== Available data ==

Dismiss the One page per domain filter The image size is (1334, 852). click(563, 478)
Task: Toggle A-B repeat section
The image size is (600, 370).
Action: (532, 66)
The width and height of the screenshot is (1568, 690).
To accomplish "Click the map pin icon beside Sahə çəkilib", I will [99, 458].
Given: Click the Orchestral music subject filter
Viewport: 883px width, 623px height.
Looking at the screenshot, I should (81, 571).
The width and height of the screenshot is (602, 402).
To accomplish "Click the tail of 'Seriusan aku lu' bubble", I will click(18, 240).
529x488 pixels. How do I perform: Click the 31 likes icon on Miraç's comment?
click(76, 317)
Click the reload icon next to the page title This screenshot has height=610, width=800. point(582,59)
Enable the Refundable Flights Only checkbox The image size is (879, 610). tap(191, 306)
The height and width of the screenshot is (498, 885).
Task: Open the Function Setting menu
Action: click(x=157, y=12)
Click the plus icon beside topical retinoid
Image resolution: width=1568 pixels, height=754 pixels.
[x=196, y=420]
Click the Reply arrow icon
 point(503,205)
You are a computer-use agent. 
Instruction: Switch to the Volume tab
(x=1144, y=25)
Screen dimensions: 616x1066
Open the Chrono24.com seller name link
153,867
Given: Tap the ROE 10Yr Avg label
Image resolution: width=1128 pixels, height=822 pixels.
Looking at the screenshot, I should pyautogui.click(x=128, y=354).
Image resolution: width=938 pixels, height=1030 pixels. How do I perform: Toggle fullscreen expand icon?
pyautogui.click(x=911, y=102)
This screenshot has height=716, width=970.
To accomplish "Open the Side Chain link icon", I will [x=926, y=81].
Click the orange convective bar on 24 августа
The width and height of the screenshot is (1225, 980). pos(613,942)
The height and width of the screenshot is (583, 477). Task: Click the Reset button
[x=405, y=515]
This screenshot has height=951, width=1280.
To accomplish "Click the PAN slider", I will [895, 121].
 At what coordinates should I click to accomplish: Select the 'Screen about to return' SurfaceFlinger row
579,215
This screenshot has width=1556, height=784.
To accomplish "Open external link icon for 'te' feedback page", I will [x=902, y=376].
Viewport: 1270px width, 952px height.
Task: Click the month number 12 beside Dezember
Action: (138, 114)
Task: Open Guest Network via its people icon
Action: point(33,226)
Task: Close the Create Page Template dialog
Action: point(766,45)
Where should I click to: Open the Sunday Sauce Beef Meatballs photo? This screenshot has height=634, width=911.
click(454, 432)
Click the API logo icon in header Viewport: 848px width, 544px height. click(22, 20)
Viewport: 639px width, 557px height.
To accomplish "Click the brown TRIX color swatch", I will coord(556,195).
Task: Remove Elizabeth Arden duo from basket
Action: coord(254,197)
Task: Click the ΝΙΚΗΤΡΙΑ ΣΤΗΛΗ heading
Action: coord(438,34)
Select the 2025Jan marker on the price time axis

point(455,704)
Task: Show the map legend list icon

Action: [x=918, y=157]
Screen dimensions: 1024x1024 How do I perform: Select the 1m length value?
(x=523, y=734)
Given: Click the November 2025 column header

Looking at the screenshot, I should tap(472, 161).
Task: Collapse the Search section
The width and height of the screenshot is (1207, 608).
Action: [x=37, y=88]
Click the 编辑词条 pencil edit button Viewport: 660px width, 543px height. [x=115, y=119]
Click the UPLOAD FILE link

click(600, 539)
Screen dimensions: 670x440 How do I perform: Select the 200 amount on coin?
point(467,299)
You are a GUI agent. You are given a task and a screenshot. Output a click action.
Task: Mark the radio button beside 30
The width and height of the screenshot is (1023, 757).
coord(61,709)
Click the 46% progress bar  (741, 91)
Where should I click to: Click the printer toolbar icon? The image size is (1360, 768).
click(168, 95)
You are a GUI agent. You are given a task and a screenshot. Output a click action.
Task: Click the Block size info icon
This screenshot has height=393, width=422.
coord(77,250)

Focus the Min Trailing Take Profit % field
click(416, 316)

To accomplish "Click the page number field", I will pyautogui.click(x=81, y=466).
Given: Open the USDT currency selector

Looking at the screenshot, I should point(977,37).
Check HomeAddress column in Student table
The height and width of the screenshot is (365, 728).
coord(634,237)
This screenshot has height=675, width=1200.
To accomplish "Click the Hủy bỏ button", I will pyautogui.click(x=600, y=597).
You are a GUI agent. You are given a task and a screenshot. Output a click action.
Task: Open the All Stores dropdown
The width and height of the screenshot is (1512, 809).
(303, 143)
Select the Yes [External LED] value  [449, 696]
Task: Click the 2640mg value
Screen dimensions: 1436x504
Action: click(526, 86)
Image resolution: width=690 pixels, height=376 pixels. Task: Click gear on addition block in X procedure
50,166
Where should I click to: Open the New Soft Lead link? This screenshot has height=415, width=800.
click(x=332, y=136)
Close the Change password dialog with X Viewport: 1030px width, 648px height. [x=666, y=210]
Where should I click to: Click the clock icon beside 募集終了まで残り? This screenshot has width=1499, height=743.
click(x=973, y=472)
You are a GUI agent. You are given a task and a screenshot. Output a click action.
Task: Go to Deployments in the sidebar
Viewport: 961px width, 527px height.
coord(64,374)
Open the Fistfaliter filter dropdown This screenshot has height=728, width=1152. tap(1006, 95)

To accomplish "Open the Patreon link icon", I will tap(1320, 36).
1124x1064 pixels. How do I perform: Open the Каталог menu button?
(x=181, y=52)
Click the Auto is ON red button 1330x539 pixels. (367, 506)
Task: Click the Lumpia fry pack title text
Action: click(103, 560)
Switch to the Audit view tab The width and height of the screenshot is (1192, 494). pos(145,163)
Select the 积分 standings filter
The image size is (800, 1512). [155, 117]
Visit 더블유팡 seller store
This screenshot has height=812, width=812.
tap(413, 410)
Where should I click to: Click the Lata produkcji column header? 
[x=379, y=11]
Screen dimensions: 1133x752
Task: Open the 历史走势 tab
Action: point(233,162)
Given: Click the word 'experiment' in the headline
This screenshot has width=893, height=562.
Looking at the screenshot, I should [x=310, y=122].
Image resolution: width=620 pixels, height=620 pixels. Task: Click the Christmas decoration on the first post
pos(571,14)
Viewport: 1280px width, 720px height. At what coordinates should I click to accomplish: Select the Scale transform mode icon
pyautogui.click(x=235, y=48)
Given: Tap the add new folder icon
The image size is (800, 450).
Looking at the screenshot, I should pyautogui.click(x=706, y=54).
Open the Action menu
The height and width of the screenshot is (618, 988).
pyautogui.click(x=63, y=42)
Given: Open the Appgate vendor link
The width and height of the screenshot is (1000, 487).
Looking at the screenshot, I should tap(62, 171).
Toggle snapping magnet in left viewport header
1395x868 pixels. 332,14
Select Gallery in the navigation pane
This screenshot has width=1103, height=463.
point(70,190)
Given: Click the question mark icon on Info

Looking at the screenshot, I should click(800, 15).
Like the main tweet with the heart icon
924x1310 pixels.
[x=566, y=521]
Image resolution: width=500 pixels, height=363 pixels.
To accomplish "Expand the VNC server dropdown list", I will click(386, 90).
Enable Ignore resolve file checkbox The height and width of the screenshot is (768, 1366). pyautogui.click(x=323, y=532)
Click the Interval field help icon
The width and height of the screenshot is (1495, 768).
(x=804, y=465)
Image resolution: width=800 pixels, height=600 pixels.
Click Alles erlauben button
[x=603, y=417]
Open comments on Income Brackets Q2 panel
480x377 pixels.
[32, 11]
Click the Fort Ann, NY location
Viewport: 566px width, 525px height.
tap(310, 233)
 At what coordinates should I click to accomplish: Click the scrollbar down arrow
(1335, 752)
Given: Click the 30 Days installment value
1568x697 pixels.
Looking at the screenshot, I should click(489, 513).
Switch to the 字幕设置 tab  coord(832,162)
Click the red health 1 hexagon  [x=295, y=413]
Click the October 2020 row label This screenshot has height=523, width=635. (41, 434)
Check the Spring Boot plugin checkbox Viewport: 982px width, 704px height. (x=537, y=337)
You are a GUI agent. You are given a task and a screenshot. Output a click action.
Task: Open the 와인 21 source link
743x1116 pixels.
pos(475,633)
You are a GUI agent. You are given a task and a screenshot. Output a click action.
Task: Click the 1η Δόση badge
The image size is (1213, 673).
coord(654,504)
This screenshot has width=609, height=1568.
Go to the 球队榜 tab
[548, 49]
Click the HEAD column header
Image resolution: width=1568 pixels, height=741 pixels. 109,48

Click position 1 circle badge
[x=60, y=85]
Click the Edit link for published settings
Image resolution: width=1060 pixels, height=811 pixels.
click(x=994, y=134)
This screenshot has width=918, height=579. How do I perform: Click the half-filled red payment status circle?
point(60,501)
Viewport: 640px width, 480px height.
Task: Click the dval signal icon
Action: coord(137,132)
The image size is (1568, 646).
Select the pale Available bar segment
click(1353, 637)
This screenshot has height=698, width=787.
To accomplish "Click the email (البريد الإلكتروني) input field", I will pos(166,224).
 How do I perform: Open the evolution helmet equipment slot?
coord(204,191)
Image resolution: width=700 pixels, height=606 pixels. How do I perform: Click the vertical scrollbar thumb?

===

▸ Required action: From the records above, return each line where "section" occurs.

▸ Solved exercise:
Task: Toggle A-B repeat section
Task: Collapse the Search section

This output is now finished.